▸ **SET TASK**
In the text on bias and special categories of personal data under the AIA, when must those data be deleted?

─── EXTRACTED TEXT

In the area of data governance, a key role is attributed to the avoidance of bias where it may lead to risks to the health and safety of individuals, adversely affect fundamental rights or give rise to discrimination prohibited by Union law, in particular where data outputs influence incoming information for future operations. To this end, appropriate measures should be taken to detect, prevent and mitigate possible biases identified.

The AIA exceptionally enables the processing of special categories of personal data provided that they offer adequate safeguards in relation to the fundamental rights and freedoms of natural persons. But it imposes additional conditions:

the processing of other data, such as synthetic or anonymised data, does not allow effective detection and correction of biases;
that special categories of personal data are subject to technical limitations concerning the re-use of personal data and to state-of-the-art security and privacy protection measures, including the pseudonymisation;
that special categories of personal data are subject to measures to ensure that the personal data processed are secured, protected and subject to appropriate safeguards, including strict controls and documentation of access, to prevent misuse and to ensure that only authorised persons have access to such personal data with appropriate confidentiality obligations;
that special categories of personal data are not transmitted or transferred to third parties and are not otherwise accessible to them;
that special categories of personal data are deleted once the bias has been corrected or the personal data have reached the end of their retention period, whichever is the earlier;
that the records of processing activities under Regulations (EU) 2016/679 and (EU) 2018/1725 and Directive (EU) 2016/680 include the reasons why the processing of special categories of personal data was strictly necessary for detecting and correcting bias, and why that purpose could not be achieved by processing other data.

──────
─── RECORD EXCERPTS

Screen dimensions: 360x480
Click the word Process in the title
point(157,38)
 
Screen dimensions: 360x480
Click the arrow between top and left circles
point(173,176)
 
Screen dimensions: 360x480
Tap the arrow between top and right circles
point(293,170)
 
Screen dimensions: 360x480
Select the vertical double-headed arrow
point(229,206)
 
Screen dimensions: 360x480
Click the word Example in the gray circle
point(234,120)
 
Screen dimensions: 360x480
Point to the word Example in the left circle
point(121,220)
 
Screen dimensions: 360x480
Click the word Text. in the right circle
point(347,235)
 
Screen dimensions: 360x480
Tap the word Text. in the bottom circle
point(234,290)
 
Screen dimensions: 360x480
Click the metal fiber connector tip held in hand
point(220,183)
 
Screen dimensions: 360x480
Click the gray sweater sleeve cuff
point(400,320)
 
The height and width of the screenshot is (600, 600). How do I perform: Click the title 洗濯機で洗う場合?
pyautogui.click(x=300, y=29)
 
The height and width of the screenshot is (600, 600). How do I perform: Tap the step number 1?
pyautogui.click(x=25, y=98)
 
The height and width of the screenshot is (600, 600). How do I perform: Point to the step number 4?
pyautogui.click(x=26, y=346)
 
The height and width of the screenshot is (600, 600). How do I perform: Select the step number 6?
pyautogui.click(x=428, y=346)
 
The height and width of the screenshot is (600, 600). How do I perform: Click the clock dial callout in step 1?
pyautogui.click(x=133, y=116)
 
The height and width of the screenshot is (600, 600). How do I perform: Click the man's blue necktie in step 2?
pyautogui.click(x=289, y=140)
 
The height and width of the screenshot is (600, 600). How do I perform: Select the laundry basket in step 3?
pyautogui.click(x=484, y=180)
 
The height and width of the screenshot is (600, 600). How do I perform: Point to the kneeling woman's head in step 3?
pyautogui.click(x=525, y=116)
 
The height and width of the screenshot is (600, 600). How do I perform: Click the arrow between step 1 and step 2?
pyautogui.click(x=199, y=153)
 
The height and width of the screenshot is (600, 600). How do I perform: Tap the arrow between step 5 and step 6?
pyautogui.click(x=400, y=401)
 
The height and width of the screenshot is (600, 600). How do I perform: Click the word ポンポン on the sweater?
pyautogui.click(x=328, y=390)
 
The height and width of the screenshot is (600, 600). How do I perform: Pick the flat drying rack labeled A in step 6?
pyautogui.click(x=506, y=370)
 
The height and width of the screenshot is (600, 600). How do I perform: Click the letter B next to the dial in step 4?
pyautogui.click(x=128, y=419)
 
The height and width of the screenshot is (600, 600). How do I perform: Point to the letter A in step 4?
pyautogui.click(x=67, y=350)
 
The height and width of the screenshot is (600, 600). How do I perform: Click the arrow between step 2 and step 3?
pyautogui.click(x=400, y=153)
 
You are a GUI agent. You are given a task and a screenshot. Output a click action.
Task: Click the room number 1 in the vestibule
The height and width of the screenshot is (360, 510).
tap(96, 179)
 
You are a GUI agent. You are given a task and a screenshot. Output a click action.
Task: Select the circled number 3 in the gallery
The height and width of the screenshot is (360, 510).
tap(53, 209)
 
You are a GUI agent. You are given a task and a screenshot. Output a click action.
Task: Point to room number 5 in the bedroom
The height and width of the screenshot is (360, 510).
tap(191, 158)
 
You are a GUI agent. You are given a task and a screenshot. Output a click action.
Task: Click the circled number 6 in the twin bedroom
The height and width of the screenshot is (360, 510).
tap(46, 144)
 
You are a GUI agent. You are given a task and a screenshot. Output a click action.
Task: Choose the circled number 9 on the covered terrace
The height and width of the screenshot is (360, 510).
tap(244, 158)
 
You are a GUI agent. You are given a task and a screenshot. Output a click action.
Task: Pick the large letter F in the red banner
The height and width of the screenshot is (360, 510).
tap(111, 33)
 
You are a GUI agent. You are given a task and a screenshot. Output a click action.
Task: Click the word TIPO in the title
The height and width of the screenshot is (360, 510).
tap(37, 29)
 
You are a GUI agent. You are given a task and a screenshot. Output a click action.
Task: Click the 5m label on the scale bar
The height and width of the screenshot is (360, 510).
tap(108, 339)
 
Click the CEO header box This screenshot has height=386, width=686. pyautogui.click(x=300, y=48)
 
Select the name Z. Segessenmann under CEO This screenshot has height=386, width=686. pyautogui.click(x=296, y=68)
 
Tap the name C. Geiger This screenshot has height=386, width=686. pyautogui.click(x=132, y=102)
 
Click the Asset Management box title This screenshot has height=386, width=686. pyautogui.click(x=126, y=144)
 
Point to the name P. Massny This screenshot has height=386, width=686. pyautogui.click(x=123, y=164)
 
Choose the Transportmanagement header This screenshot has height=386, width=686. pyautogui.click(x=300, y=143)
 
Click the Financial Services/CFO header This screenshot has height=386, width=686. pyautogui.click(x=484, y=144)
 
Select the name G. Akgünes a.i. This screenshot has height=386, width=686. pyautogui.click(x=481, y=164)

──────

▸ **ANSWER FOR THIS EXERCISE**
They must be deleted once the bias has been corrected or the personal data have reached the end of their retention period, whichever comes first.